| EXERCISE |
The lines from the one with "Task: Open Settings in the top right" through the last line below are to be copied exactly; no other lines are to be returned.

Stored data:
* * * *

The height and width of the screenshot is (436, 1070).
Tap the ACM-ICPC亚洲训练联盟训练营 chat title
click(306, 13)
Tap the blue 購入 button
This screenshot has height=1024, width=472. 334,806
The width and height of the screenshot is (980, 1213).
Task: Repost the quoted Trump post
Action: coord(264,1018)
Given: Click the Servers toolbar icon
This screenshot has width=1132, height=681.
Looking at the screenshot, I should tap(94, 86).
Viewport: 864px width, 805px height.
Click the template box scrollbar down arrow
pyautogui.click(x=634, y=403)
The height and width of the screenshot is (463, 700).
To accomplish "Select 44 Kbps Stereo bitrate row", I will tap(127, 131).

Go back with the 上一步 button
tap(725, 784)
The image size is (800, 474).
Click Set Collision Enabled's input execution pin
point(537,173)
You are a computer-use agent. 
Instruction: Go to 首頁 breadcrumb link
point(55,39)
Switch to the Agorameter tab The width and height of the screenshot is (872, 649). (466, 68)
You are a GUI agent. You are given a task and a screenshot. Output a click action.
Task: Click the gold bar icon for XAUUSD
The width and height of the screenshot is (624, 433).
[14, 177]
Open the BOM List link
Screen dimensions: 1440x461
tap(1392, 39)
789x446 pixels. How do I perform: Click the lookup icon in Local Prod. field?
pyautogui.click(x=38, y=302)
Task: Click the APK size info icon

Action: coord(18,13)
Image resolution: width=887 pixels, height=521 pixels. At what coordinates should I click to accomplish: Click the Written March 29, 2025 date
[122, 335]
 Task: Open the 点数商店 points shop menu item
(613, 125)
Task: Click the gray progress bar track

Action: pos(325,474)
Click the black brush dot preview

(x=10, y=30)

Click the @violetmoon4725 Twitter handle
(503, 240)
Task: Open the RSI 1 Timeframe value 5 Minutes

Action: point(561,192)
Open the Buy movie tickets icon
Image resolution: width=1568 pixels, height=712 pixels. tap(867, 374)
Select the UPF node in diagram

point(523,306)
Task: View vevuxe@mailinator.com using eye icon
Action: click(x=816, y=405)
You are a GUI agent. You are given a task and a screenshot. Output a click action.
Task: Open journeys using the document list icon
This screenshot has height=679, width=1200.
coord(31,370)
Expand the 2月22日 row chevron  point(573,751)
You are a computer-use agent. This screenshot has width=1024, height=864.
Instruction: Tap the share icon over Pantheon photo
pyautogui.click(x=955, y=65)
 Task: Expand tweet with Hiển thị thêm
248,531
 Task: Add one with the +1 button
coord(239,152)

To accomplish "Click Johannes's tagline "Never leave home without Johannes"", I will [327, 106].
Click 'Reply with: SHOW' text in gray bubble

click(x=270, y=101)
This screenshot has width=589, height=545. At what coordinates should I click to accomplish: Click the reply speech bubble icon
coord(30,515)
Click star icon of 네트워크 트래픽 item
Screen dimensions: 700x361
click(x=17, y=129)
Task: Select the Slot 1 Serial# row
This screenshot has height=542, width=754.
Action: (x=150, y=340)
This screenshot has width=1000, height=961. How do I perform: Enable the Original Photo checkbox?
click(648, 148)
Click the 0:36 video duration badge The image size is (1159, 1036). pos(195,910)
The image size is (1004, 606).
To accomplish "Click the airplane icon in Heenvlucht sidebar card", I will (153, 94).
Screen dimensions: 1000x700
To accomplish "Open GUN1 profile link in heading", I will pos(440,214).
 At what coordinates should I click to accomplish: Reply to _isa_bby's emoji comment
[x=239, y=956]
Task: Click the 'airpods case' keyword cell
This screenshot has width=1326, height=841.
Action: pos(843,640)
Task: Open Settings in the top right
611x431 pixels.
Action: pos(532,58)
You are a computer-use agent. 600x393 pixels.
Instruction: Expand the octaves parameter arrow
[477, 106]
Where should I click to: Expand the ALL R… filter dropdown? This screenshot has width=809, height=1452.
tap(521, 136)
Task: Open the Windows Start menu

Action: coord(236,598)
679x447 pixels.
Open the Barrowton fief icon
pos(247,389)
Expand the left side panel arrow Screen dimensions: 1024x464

* * * *

| THE ANSWER |
Task: Open Settings in the top right
611x431 pixels.
Action: pos(532,58)
You are a computer-use agent. 600x393 pixels.
Instruction: Expand the octaves parameter arrow
[477, 106]
Where should I click to: Expand the ALL R… filter dropdown? This screenshot has width=809, height=1452.
tap(521, 136)
Task: Open the Windows Start menu

Action: coord(236,598)
679x447 pixels.
Open the Barrowton fief icon
pos(247,389)
Expand the left side panel arrow Screen dimensions: 1024x464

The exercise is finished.